Presidente americano admite escassez do produto em diálogo com Lula; alta atinge maior nível anual desde 1997

O café brasileiro mais caro chamou atenção na conversa desta segunda-feira (6/10) entre os presidentes Luiz Inácio Lula da Silva e Donald Trump. O governo americano reconheceu que a tarifa de 50% sobre as exportações brasileiras agravou a escassez e impulsionou a inflação da bebida nos Estados Unidos.
Segundo apuração, Trump admitiu que os Estados Unidos estão “sentindo falta” de produtos brasileiros afetados pela tarifa, citando especificamente o café. A medida impacta diretamente o mercado americano, já que o Brasil é o maior fornecedor da bebida no país.
Dados do Escritório Americano de Estatísticas indicam que, em agosto, primeiro mês de vigência da tarifa, o preço do café subiu 3,6% — a maior alta mensal em 14 anos —, nove vezes acima da inflação média do período (0,4%). Na comparação anual, o aumento acumulado chega a 20,9%, também muito acima da inflação média de 2,9%, o que representa o maior aumento anual desde 1997.
Reportagens de canais americanos, como Fox Business e CNN, apontam que a alta do café nos EUA é resultado de dois fatores: interrupções na produção causadas pelo clima nos principais países fornecedores e a tarifa de 50% imposta pelo governo Trump sobre o Brasil. O café colombiano, outro grande fornecedor, também foi tarifado, mas em nível menor, de 10%.
Os Estados Unidos são o maior importador e consumidor mundial de café. Dois terços dos adultos americanos consomem a bebida diariamente, em média três xícaras por pessoa, totalizando cerca de 450 milhões de xícaras por dia. Desde 2020, o consumo total de café cresceu 7%, enquanto o consumo de café gourmet subiu 18%.

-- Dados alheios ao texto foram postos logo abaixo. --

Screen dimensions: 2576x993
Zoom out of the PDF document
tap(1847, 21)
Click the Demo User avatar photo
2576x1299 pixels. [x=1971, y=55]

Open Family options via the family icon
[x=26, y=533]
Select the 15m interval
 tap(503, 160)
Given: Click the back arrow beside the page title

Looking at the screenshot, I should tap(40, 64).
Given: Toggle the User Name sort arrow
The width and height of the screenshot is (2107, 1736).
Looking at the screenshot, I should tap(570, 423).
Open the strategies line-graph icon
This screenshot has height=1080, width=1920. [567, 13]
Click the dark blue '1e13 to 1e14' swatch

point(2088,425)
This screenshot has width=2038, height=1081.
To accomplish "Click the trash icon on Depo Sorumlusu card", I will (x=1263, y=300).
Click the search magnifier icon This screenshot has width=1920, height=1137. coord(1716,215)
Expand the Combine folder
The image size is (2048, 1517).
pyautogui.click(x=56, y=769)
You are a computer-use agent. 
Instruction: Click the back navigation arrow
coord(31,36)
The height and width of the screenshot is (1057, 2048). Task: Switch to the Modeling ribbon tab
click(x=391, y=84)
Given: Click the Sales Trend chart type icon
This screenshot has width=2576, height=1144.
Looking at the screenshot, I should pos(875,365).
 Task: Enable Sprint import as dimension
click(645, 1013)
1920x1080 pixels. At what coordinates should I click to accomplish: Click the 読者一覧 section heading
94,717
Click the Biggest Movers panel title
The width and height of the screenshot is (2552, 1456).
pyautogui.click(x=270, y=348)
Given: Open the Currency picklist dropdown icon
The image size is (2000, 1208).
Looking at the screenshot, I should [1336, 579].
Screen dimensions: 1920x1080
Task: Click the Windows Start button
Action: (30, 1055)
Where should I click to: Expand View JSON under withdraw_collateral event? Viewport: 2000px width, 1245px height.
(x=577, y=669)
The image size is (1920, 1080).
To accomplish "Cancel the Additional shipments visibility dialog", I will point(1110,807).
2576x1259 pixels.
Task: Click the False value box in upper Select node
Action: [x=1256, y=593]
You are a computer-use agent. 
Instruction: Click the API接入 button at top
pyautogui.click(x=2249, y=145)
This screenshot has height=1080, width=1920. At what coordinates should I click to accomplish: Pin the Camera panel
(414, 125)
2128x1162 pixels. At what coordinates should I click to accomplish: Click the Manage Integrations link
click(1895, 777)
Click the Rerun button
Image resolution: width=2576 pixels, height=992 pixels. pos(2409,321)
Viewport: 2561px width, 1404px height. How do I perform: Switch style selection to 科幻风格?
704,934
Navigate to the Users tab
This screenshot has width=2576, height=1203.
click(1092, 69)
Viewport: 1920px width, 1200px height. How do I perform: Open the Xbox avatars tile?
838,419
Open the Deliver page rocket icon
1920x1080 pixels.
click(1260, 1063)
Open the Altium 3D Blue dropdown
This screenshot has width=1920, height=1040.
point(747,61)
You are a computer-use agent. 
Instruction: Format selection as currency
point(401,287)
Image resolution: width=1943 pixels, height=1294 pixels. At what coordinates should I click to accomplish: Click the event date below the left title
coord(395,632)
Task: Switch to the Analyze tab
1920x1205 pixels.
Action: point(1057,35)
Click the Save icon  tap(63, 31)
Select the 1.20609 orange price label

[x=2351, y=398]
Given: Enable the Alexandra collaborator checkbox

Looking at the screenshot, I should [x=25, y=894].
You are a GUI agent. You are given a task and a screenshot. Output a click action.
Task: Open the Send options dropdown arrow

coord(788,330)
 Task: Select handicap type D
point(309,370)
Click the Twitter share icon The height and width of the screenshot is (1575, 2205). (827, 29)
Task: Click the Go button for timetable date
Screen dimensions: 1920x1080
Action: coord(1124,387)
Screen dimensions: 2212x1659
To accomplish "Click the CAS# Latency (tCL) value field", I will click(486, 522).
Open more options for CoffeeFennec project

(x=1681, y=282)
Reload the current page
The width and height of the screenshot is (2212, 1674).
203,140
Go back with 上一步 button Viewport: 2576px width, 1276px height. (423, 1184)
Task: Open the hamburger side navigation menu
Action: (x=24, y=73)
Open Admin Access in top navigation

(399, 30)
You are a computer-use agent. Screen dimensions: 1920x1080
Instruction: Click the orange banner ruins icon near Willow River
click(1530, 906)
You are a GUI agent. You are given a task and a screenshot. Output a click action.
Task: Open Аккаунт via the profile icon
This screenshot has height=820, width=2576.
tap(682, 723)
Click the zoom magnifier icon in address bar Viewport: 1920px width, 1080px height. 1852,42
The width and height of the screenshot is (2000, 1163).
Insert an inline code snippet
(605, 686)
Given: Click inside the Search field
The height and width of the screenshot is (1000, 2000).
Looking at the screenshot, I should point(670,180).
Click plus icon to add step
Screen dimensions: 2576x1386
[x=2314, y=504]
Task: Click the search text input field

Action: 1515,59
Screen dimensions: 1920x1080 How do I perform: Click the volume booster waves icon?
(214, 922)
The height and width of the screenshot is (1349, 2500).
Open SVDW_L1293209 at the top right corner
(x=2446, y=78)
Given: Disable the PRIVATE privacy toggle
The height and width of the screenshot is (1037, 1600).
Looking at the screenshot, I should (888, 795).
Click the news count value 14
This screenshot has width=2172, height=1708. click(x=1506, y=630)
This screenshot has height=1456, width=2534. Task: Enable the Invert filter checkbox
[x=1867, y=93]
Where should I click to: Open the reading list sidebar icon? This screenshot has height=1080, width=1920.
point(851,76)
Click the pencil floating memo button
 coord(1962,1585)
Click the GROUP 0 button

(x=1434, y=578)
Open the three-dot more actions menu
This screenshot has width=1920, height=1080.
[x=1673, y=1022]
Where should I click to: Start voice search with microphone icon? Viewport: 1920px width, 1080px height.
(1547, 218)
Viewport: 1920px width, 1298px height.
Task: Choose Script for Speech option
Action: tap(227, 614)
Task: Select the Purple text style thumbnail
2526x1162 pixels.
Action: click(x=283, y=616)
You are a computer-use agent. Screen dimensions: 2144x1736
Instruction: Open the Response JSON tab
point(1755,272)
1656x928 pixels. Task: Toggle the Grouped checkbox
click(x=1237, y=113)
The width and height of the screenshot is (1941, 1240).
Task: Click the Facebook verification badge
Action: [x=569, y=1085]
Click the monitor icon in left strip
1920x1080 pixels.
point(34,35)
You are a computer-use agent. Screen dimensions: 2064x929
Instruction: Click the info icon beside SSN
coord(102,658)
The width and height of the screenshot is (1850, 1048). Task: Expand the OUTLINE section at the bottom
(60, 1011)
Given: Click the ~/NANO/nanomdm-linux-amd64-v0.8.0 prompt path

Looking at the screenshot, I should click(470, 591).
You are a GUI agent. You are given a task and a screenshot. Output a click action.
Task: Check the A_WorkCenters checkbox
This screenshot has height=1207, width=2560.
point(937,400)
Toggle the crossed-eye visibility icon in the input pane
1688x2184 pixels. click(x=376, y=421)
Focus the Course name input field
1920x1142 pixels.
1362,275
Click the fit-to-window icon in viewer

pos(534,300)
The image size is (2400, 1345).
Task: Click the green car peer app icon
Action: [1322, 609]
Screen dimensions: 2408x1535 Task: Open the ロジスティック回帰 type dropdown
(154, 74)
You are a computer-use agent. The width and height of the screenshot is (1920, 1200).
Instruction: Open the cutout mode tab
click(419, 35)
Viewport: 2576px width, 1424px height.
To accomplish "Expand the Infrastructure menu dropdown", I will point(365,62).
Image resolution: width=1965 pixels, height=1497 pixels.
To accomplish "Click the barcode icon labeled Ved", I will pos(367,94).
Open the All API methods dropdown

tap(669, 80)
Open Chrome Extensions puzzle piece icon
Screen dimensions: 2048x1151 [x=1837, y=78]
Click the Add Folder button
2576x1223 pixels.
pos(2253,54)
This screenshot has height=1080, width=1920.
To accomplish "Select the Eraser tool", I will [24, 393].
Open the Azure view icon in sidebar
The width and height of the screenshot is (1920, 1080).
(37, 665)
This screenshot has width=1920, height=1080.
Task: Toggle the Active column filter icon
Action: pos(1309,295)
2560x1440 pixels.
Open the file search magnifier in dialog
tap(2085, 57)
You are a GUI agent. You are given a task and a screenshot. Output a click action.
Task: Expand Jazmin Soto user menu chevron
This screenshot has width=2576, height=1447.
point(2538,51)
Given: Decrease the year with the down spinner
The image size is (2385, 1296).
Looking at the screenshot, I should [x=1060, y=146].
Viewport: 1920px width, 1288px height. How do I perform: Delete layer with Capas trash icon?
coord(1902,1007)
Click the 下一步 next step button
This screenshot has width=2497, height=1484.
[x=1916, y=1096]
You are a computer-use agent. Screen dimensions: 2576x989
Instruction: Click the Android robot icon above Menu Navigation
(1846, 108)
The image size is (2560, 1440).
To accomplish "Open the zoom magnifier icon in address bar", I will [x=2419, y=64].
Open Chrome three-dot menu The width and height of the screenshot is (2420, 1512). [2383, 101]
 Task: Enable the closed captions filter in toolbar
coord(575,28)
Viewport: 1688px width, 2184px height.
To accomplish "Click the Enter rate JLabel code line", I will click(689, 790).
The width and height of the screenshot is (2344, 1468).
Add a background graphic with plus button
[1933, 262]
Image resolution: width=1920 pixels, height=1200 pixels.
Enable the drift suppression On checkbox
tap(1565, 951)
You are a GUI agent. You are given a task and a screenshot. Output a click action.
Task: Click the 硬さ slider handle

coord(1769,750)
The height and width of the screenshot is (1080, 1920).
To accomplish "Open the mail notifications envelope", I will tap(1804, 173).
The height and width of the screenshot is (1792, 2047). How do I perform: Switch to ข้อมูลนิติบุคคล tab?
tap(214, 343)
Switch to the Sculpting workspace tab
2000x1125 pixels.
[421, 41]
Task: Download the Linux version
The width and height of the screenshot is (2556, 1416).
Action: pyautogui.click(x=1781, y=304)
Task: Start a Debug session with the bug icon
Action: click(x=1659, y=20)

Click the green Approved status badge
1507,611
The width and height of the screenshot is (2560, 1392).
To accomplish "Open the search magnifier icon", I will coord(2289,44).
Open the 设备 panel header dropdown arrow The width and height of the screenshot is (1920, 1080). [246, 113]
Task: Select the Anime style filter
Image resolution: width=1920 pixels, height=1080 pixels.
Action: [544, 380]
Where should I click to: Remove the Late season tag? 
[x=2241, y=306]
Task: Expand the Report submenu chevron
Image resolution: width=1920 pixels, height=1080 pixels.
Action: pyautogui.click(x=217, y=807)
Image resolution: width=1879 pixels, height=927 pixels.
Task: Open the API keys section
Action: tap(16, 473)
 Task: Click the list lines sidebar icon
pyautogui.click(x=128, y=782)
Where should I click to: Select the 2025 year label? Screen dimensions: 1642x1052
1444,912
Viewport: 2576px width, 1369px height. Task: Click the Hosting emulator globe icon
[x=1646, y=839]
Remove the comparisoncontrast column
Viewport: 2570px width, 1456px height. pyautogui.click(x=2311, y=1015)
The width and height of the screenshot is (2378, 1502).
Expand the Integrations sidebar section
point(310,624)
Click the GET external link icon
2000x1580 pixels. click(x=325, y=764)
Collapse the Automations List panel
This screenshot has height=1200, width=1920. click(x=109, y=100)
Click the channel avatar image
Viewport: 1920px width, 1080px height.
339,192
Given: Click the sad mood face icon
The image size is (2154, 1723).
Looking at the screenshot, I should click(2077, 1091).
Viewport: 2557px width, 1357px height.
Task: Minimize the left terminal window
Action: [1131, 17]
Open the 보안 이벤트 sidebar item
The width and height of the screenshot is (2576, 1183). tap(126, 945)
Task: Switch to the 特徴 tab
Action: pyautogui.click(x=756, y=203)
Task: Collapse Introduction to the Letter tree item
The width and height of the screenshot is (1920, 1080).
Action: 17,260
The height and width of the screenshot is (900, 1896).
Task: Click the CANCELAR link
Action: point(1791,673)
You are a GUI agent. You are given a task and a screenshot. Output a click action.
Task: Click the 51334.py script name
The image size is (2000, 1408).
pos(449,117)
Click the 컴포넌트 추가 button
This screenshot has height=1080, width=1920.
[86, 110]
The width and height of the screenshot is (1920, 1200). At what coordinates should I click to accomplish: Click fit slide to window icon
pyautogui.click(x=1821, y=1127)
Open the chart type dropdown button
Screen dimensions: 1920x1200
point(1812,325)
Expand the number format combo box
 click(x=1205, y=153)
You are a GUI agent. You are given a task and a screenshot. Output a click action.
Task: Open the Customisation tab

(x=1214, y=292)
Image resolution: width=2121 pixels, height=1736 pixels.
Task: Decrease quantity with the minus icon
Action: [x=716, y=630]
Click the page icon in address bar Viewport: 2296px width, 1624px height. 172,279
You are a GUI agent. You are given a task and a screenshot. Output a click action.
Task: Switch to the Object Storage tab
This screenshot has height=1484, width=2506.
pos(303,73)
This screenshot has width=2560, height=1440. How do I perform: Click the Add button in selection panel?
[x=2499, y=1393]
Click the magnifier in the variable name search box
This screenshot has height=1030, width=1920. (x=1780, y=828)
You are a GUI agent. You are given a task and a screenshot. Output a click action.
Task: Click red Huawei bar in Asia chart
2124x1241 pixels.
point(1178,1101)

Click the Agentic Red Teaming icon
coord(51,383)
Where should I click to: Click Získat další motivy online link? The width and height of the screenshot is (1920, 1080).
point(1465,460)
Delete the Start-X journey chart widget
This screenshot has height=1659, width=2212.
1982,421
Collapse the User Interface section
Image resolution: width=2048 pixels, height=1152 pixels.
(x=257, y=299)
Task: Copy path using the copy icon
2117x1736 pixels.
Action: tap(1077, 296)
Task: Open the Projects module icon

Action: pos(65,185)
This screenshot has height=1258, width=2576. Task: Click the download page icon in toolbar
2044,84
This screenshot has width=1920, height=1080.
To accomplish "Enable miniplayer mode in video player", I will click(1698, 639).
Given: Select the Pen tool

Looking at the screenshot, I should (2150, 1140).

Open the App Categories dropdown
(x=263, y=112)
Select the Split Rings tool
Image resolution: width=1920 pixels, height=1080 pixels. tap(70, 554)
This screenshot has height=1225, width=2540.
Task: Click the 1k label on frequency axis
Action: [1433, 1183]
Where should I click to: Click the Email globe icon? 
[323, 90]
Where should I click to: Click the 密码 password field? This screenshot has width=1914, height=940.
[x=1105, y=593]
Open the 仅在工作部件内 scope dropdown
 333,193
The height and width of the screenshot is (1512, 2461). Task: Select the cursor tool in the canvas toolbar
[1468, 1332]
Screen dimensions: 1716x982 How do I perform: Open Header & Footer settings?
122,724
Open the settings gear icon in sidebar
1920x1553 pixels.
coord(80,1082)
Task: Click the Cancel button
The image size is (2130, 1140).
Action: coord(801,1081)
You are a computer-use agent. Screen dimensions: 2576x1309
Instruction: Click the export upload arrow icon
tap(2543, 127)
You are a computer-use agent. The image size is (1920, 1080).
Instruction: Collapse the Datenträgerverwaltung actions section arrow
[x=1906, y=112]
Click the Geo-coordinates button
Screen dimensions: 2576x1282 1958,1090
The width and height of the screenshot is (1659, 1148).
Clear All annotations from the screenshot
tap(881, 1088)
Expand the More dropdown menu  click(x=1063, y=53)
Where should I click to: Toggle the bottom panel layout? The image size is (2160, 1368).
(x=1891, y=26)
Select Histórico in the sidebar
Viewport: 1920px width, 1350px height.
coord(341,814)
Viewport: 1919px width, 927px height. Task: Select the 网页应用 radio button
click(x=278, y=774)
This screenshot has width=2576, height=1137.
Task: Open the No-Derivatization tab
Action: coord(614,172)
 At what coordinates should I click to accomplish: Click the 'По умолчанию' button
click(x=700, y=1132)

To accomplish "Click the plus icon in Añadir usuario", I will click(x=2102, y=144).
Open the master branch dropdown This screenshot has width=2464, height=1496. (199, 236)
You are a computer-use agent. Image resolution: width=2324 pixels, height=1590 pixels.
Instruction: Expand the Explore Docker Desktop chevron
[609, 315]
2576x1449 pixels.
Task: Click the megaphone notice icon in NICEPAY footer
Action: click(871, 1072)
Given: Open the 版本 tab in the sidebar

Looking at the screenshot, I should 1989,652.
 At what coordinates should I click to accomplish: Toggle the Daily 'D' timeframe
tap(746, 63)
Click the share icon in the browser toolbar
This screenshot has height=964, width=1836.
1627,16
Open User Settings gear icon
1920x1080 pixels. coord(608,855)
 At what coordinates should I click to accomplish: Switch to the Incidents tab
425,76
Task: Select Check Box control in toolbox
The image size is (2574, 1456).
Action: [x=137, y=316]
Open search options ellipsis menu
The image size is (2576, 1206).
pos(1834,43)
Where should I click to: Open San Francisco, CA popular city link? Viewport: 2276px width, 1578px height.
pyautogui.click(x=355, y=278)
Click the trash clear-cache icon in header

Apesar de algumas regiões do país, como Havaí, Porto Rico e sul da Califórnia, cultivarem a planta, a produção doméstica é insuficiente para suprir a demanda. O café, sendo uma fruta tropical, cresce apenas em uma estreita faixa ao redor do Equador, o que torna os fornecedores brasileiros estratégicos para abastecer o mercado americano.